From the line containing "Download the Initial assessment report file" to the end of the data, retype every line exactly and nothing else. Drop the pictures.

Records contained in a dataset
—————
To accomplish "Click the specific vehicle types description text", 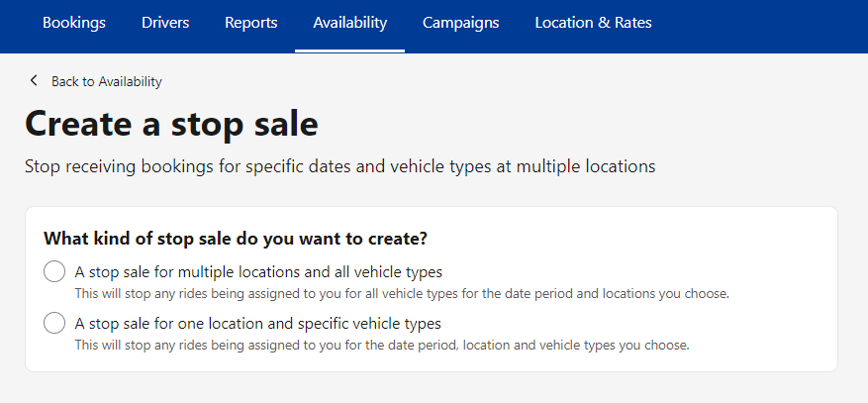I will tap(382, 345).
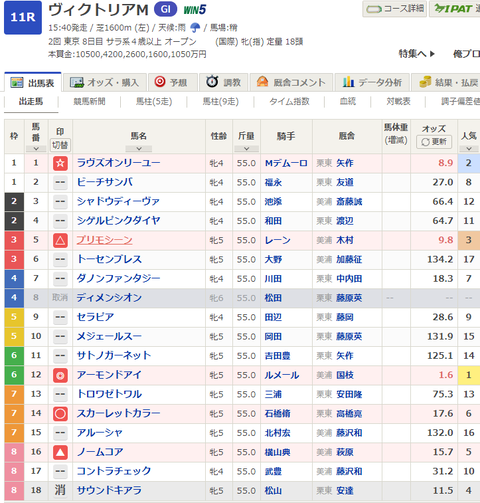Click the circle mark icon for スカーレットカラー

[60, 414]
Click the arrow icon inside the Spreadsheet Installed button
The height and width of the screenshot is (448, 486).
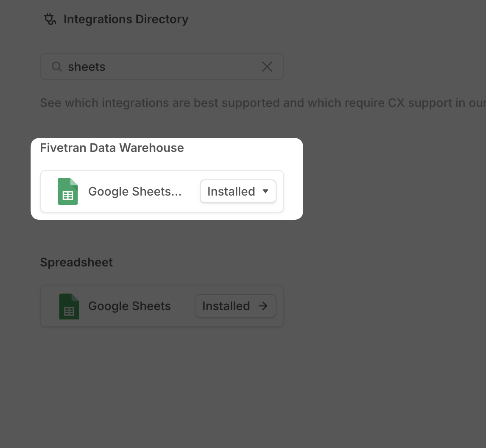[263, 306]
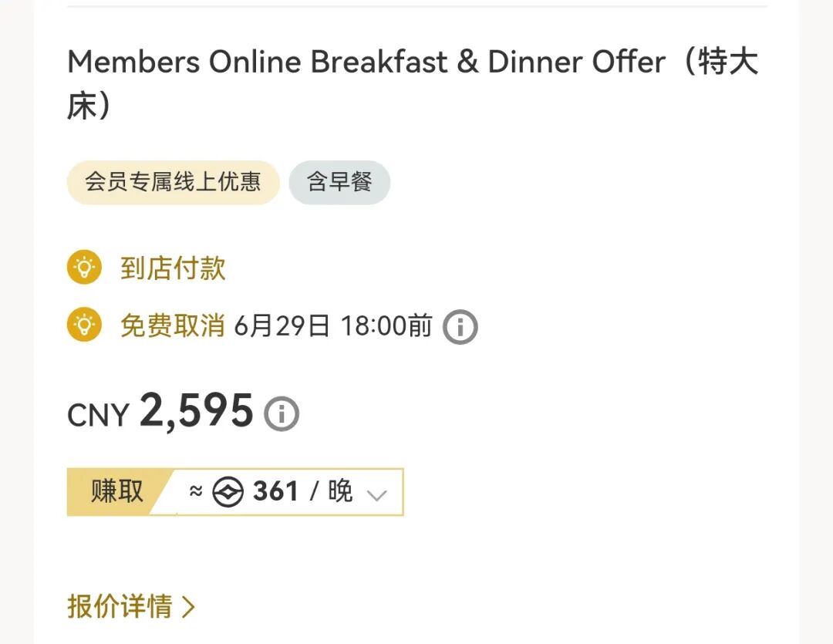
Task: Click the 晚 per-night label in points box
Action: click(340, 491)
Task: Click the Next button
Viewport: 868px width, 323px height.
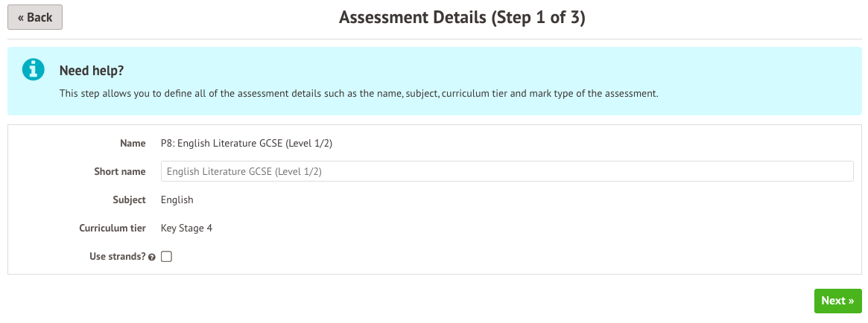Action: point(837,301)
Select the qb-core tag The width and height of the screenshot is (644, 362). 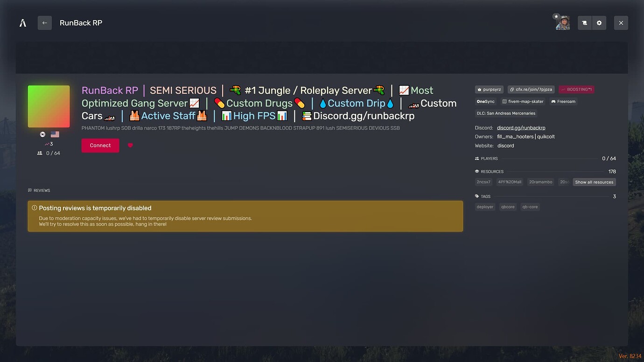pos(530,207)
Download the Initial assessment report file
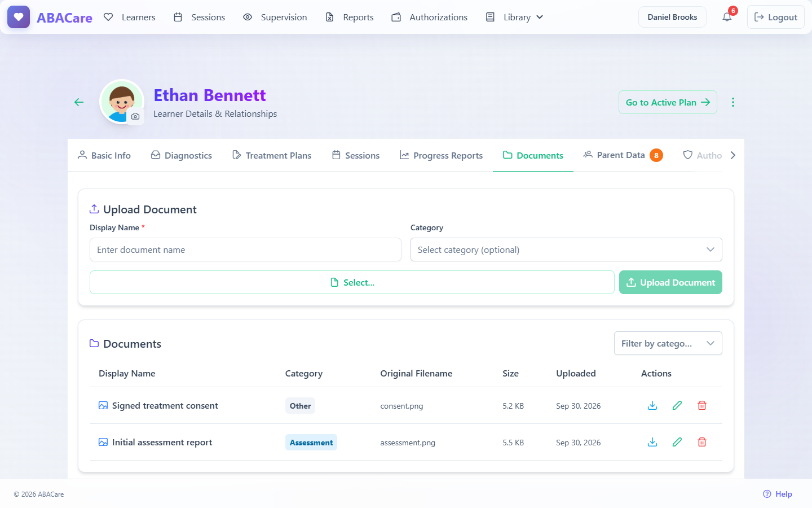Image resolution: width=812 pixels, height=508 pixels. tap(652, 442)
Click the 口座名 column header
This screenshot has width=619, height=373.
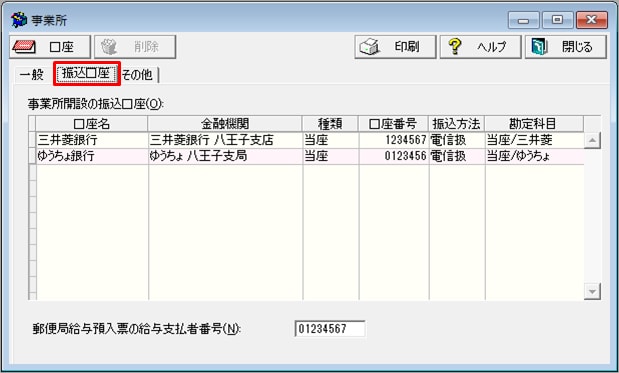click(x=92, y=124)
—————
■ **ANSWER BOX**
Download the Initial assessment report file
Image resolution: width=812 pixels, height=508 pixels. tap(652, 442)
Click the 口座名 column header
This screenshot has width=619, height=373.
click(x=92, y=124)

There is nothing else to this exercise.